No. 7 – Trotamundos de Carabobo
- Position: Shooting guard
- League: Superliga Profesional de Baloncesto

Personal information
- Born: 30 January 1989 (age 37) Caracas, Venezuela
- Nationality: Venezuelan / Spanish
- Listed height: 6 ft 5 in (1.96 m)

Career information
- Playing career: 2008–present

Career history
- 2008–2009: CB Valladolid
- 2009–2011: CB Axarquía
- 2009–2010: Clinicas Rincon
- 2010–2011: Clinicas Rincon
- 2012–2013: Palencia
- 2013–2015: Trotamundos de Carabobo
- 2015–2016: Ourense
- 2016–2017: Palencia
- 2017: Puerto Montt
- 2017–2019: Ourense
- 2019–2021: ALM Évreux
- 2021–2022: Trotamundos de Carabobo
- 2022–2023: Titanes de Barranquilla
- 2023–present: Trotamundos de Carabobo
- 2024: El Calor de Cancún

Career highlights
- 2× Venezuelan SuperLiga champion (2021-I, 2022); 2× Venezuelan SuperLiga Finals MVP (2021-I, 2022);

= Jhornan Zamora =

Venezuelan-Spanish basketball player

Jhornan José Zamora Mota (born 30 January 1989) is a Venezuelan-Spanish professional basketball player for Trotamundos de Carabobo of the Superliga Profesional de Baloncesto (SPB), and the Venezuelan national team. He plays as a shooting guard.
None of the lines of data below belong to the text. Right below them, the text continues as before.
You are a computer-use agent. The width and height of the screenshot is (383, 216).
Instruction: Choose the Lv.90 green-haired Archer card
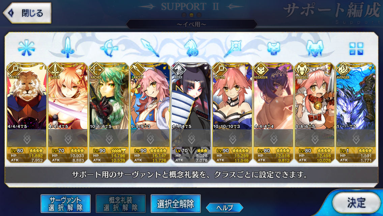(109, 112)
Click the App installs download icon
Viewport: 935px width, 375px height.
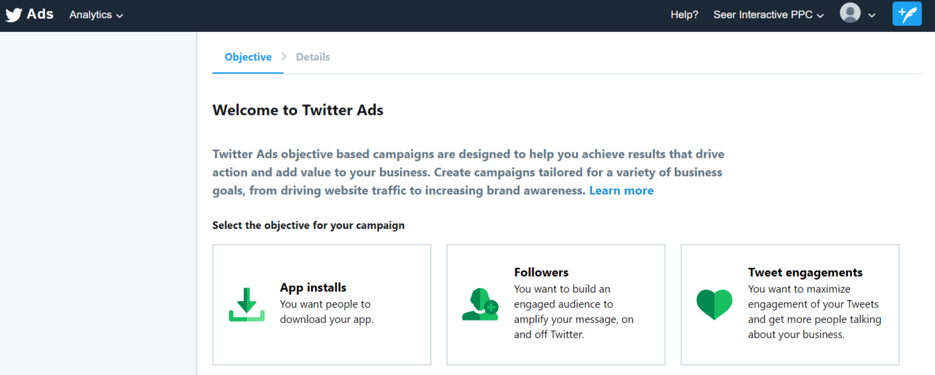click(x=247, y=304)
He also holds Spanish citizenship as he previously played for various Spanish clubs including CB Valladolid, CB Axarquía, Clinicas Rincon, Palencia and Club Ourense Baloncesto. Jhornan was part of the Venezuelan squad during the 2019 FIBA Basketball World Cup, where the team ended up at 14th position.

== Club career ==
He started his career as a youngster for CB Valladolid in 2004 and played for the side until 2009. On 19 September 2015, he joined the Spanish Club Ourense Baloncesto for one-year contract and later renewed the contract with it in 2017–19 season. In July 2019, he left the Club Ourense and signed with French club ALM Évreux Basket.

In November 2022, Zamora joined the Titanes de Barranquilla in Colombia.